New Study Reveals an Increase in Venture Capital Investment in Blockchain Projects
Traditional venture capitalist (VC) investments are leveraging the decline in initial coin offerings (ICO) as the cryptocurrency industry tries to find bearing amid regulatory shifts and losses across the crypto markets. The negative toll on ICOs has seen them drop overall to 70 percent less than their initial values, according to a new report.
Rise of VC Investment
A report released by blockchain research group Diar shows that almost $3.9 billion in investments was raised in the first three quarters of 2018 by blockchain and cryptocurrency-focused startups. This, according to the report, is 280 percent of what was raised in 2017.

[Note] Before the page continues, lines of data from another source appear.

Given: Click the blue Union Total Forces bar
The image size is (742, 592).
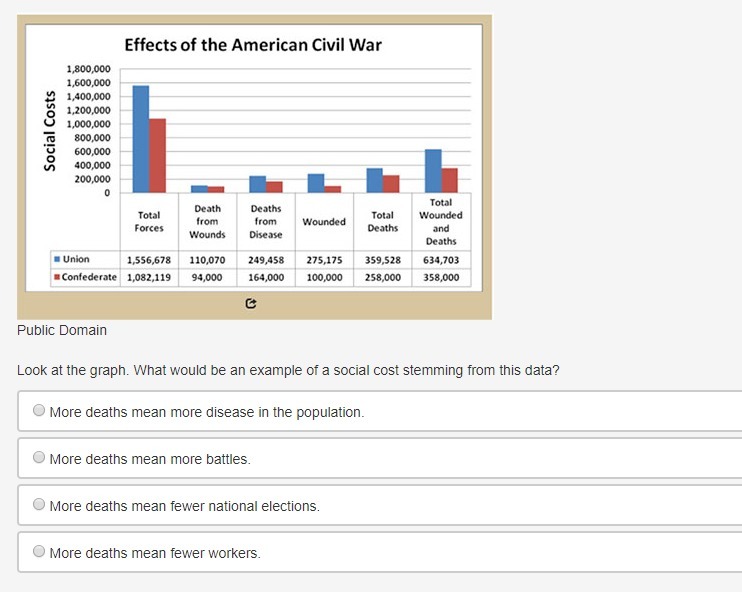Looking at the screenshot, I should pos(141,139).
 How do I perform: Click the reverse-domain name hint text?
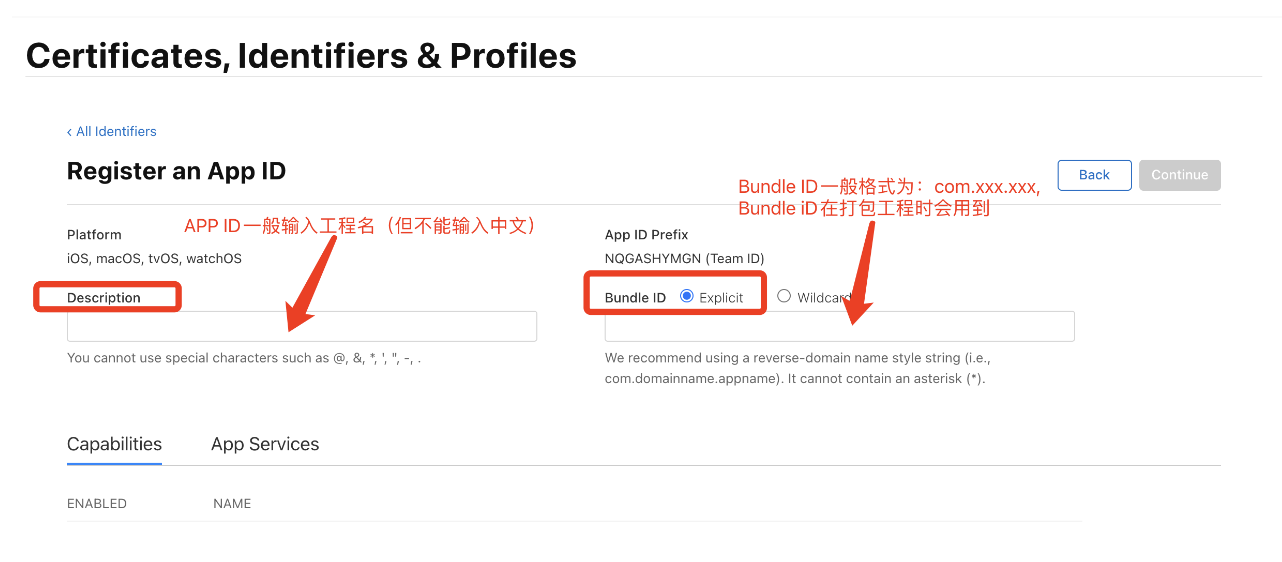click(x=798, y=368)
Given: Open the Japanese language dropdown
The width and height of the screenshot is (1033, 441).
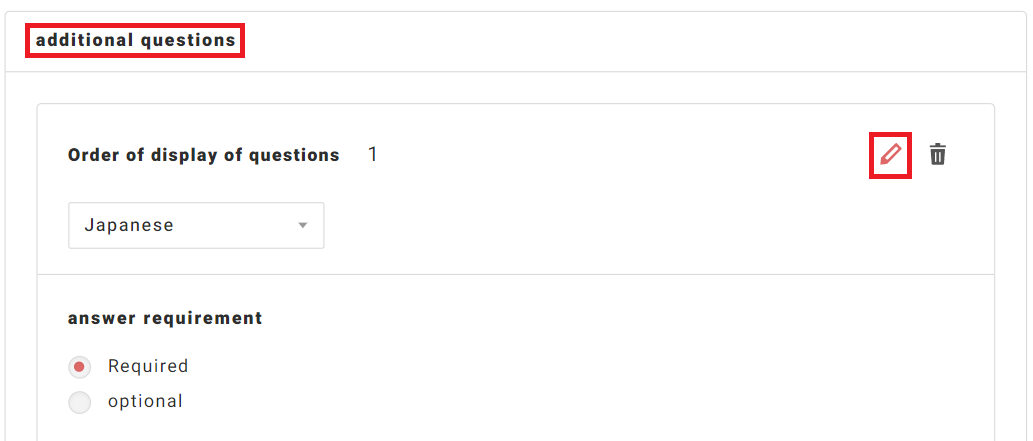Looking at the screenshot, I should 195,225.
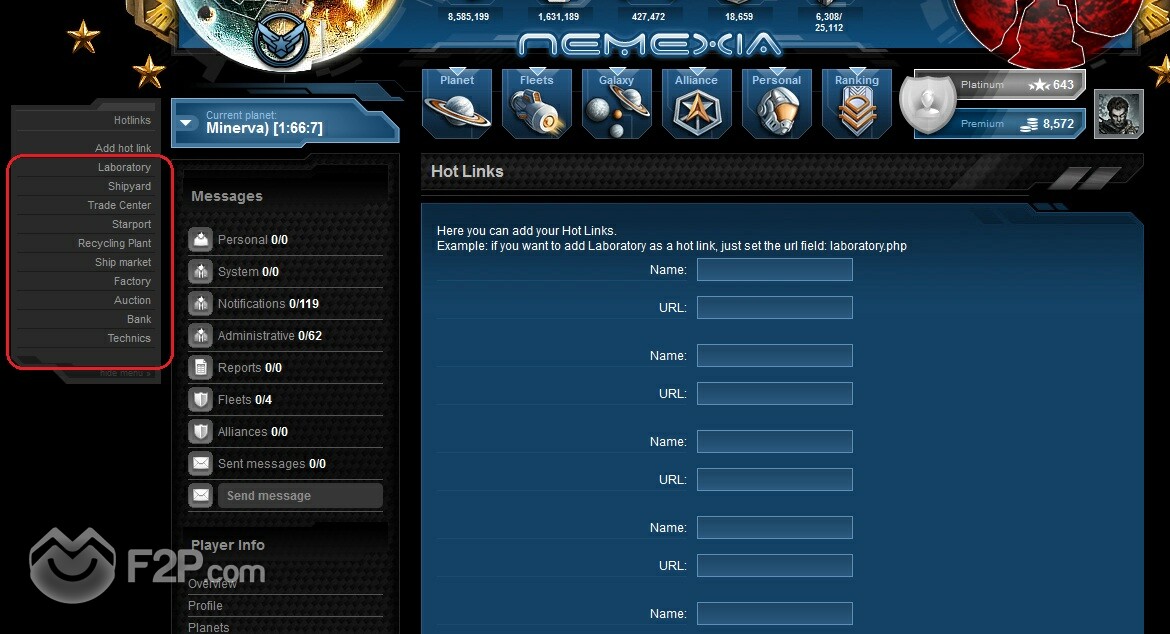
Task: Open the Alliance star badge icon
Action: point(696,104)
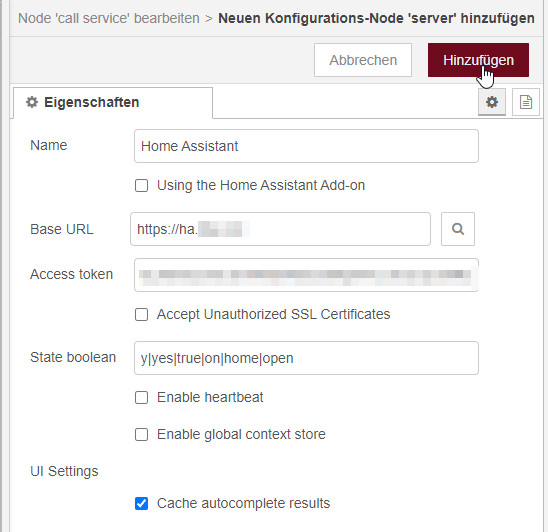Image resolution: width=548 pixels, height=532 pixels.
Task: Focus the Base URL text field
Action: pyautogui.click(x=280, y=229)
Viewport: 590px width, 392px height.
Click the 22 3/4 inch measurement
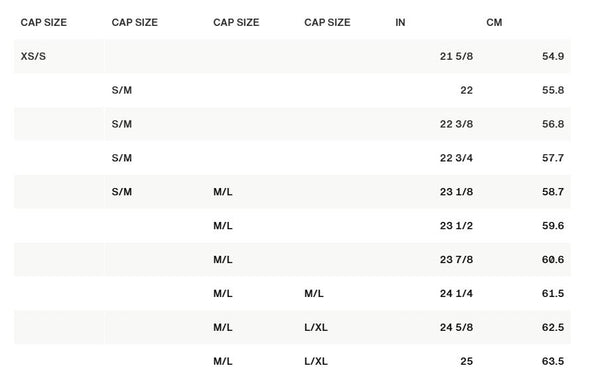(456, 158)
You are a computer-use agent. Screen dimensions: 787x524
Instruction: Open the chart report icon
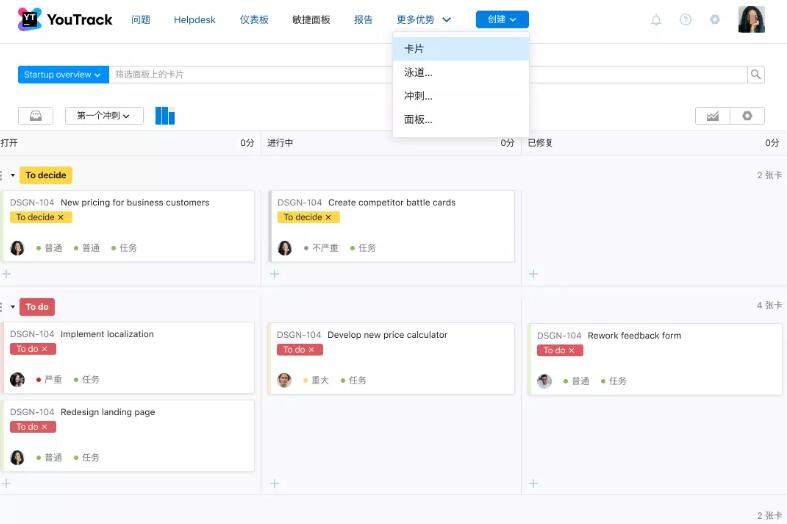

Adding to the significant leap recorded, the report also indicates an increase in the number of deals — almost twice the number recorded the previous year.
Similarly, the average size of blockchain and crypto investments for 2018 is over a $1 million higher than what was recorded the previous year. Recipient companies of the 10 largest crypto and blockchain investments had a pool of funds worth over $1.3 billion in total venture capital.
This was, however, conducted through the “traditional equity investment” model that ICOs had sought to displace. According to the report, DFINITY was the sole exception, as it raised a combined $163 million from popular VC investors Andreessen Horowitz and others through the sale of its utility tokens.
VC’s sharp increase in popularity among startups seeking funding has been ascribed to the relatively low value of ICO tokens compared to their value during their respective sales. Delving further into the reason, the report states:
“The majority of tokens have dropped in price by more than 90% from their all time highs.”
ICO projects have been trailed by regulatory issues, and Diar acknowledged this as another reason for the waning popularity of token-based funding.
According to the report, “Non-equity ICOs are not only scrutinized by the regulators but the founders also have very misaligned incentives as there is no contractual obligation to deliver a product — a reality that to date seems to be the case with few launches, and even less adoption.”
The amount raised through ICOs as well as the rate of projects that successfully completed an ICO are “now approaching a one year low,” according to the research company.
The top 10 investment deals with respect to equity raised include Bitmain, R3, Circle, Ledger and Paxos.
Diar’s publication also touched on the rise of crypto banks, including the launch of Swiss-based Seba Crypto AG, which announced it was launching a regulated bank that lets customers trade fiat for digital currency. Binance also purchased a 5 percent stake in Malta-based Founders Bank, while the Litecoin Foundation partnered with TokenPay to acquire a 20 percent stake in German-based WEG Bank. Outside of these banking acquisitions, very few financial institutions have been willing to facilitate crypto operations, as Diar reports that there are only four banks in the United States and three in Europe that provide banking services.